Gardai are investigating an alleged assault on a brave young woman who was widely praised for 'outing' her alleged attacker in an online video.
Mum-of-two Emma Murphy was seen by almost three million viewers as she recorded an emotional video message with a badly bruised face.
The widely viewed video on Facebook shows her speaking tearfully about the attack which she said was perpetrated by a man who was known to her.
Ms Murphy claimed the assault happened at a gym on the northside of Dublin.
She recorded the video while sitting on a stairway in a home in Dublin.
"I need to do this for me and my children, to raise awareness for other women out there," she said.
"It is difficult for me but I have to do what is right."

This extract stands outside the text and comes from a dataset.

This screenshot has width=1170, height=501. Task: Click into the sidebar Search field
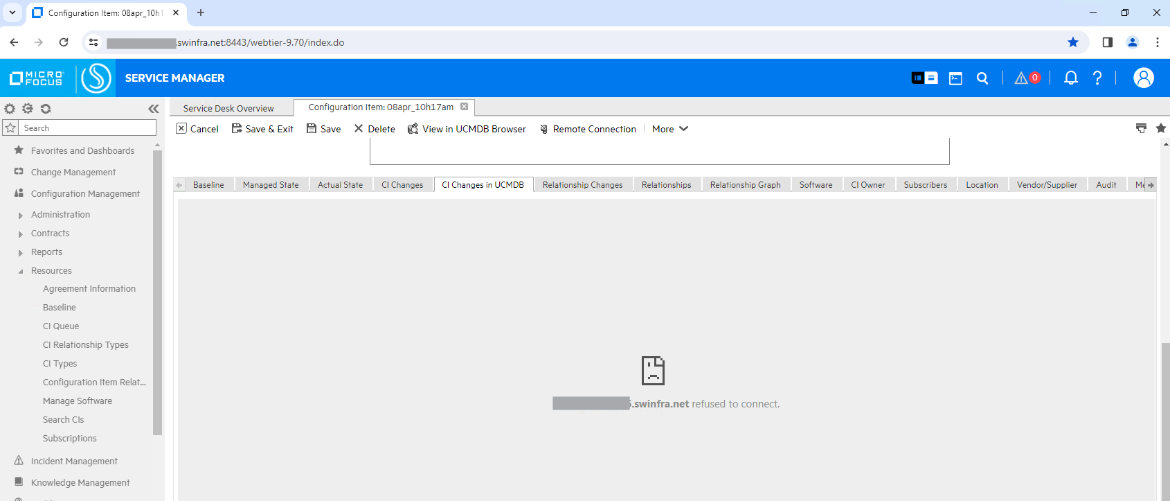87,128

Emma also appealed to women to walk away if they are in danger.
The woman, aged in her 20s, also spoke of the attack on Adrian Kennedy's radio show on 98fm.
The alleged attacker was contacted by the Herald at his home in Dublin yesterday but he refused to be interviewed about the woman's claims.

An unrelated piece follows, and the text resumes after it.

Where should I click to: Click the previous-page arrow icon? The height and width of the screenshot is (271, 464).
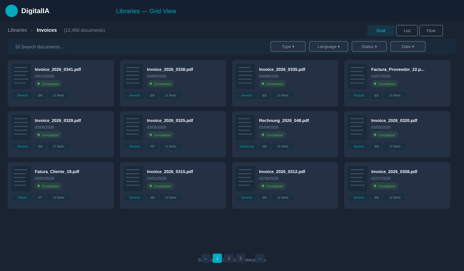tap(206, 258)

He remained inside his house for several hours, leaving it to his mother to emerge on a number of occasions to face the media. Despite several requests to answer the alleged victim's claims, he stayed indoors as his mother attempted to speak on his behalf.
"He did not murder anybody," she told the Herald.
"He made a mistake. He is a good person. He did not do anything too wrong.
"He has seen the video and he is very upset," she added.
"If I have to, I will call the radio station myself to tell them that."
Sources have disclosed that officers in Santry Garda Station are investigating the alleged assault after the alleged victim made a complaint about the incident on Friday.
It is understood that the alleged incident took place at a north Dublin gym.
Gardai have not yet interviewed or arrested the man who is at the centre of the complaint which was made by the woman who is originally from Ballymun.
A spokeswoman for Women's Aid said that although they don't comment on individual cases, they urge women who find themselves in these situations to go for help.
"Attempts to undermine what a victim says are very common," a representative said.
"But the victim is never to blame. The perpetrator and society at large tend to blame the victim.
"Every woman who comes forward with a story must be believed. Coming forward is a very difficult thing to do. Nobody does it lightly.
"Male violence against women is always wrong. Women need to be believed and fully supported when they come forward," the spokeswoman added.
"Male violence against women has always been shrouded in secrecy and shame. Any woman bringing her story to light deserves solidarity."
She added that any woman who identifies with what Emma said in the video should contact Women's Aid on national freephone helpline 1800 341900. Callers will be listened to in a non-judgemental way and she would encourage women to use the helpline.